Hacker News new | ask | show | jobs
by tomnipotent 1686 days ago
Thanks! I take it this file is where I can get started to learn more:

https://github.com/jitsucom/jitsu/blob/0aaa74b59eb9d8c885c80...

I see that it instantiates an "AsyncLogger" - does the service wait until data is written to the log prior to returning success to the client?

Is the WAL the same source used to feed both database storage destinations and other SaaS destinations?

1 comments

Hi! My name is Sergey, I’m a Jitsu product engineer. I’ll gladly answer your question! AsyncLogger works asynchronously by design. There is a go channel which writes JSON’s to the log file. Answering your question: the service doesn’t wait until data is written to the log prior to returning success to the client. WAL log is designed for keeping events JSON’s between Jitsu instance restarts to prevent data loss.

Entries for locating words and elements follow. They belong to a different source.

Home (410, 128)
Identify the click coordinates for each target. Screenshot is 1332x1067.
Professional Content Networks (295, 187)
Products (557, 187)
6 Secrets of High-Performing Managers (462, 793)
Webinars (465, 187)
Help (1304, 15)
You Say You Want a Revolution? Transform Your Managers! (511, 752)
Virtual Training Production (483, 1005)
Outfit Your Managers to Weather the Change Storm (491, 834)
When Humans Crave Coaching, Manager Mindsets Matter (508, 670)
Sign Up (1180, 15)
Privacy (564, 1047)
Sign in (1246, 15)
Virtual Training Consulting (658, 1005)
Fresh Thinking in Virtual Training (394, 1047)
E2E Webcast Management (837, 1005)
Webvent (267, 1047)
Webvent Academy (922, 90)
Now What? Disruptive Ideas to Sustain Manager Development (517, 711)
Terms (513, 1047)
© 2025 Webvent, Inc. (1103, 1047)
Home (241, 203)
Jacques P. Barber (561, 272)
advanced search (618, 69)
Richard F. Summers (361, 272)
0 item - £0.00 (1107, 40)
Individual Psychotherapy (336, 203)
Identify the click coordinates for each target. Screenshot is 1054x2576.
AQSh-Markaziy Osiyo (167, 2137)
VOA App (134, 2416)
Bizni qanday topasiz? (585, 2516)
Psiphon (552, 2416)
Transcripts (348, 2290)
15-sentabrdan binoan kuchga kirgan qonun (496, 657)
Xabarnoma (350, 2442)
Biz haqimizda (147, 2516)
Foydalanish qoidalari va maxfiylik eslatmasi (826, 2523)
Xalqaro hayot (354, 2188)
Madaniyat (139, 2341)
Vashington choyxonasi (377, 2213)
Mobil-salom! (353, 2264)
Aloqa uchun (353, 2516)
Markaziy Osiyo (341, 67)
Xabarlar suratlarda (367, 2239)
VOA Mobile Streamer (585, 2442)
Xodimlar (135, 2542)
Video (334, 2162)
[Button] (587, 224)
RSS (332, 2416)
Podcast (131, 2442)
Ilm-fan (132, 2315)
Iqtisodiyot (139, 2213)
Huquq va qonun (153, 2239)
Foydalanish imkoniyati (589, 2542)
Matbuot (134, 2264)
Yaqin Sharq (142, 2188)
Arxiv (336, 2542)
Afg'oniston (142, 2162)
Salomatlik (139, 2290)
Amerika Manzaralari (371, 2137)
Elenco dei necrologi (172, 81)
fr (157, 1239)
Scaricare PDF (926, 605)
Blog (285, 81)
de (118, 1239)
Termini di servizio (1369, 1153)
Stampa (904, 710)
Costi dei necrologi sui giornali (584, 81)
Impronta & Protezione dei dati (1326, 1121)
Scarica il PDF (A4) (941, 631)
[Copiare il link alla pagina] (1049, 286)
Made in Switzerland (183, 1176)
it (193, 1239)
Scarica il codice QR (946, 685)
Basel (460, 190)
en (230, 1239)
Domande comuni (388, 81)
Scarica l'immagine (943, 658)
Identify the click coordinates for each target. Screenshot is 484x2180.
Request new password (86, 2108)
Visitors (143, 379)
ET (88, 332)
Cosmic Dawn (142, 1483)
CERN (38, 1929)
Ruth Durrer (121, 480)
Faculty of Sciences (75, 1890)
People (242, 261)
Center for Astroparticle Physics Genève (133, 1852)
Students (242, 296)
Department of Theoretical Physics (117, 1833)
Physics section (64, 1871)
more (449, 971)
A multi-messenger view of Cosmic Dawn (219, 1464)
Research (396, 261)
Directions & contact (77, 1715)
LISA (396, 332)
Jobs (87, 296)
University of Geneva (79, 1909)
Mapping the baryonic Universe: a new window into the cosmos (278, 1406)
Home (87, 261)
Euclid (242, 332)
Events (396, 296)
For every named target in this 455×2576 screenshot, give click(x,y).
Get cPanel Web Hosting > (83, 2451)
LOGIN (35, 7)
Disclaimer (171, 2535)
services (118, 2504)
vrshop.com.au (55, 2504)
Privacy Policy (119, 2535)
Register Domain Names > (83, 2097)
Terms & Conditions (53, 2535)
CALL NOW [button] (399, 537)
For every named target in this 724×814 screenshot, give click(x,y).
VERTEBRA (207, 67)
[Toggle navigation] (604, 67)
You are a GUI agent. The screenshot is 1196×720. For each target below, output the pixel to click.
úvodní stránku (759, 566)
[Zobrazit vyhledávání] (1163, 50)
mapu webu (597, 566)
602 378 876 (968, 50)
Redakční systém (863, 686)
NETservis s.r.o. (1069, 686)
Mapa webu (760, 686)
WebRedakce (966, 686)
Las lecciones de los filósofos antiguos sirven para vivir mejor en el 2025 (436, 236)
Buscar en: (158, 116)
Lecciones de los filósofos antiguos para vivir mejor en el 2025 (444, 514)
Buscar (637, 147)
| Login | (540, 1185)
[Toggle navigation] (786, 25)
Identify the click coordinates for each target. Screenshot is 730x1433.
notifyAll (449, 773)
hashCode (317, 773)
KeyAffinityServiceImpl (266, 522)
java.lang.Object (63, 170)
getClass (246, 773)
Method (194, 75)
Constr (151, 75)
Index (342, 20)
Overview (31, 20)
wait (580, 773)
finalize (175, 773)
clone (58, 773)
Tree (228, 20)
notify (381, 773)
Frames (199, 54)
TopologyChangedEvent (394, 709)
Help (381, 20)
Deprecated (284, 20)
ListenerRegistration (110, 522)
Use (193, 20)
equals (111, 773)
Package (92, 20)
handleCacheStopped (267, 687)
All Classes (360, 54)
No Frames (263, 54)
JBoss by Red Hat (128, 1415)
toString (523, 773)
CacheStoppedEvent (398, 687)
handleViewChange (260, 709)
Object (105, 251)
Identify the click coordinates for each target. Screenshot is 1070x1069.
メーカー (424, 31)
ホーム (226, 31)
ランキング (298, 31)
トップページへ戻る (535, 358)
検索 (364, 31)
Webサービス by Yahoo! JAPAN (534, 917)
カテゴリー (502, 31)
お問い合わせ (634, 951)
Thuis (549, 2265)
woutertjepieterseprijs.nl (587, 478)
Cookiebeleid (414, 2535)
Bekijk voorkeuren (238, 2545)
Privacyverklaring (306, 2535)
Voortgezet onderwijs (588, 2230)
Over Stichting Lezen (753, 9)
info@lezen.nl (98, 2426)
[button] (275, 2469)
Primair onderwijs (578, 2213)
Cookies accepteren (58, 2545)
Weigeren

When you deploy your Jitsu application, it will handle service restart signals (e.g. sigterm) and closes database connections as well as other resources. All incoming events are stored in WAL log in this time. So, after the Jitsu starts, all events from WAL log will be passed to the main events JSON pipeline and stored to the destinations.
Is the WAL only used during restart, or also during normal operations? Trying to create a mental model of how data flows through the system and into destinations.
During normal operations as well. Jitsu supports destinations in two modes: stream and batch. In case of using batch mode: all JSON events will be stored into WAL asynchronously (client doesn't have to wait) and then batch destination processes WAL files in background and stores data in batches. In case of using stream mode: all JSON events will be stored into queue (which is persistent) and will be processed one by one and stored with insert statements into the data warehouse.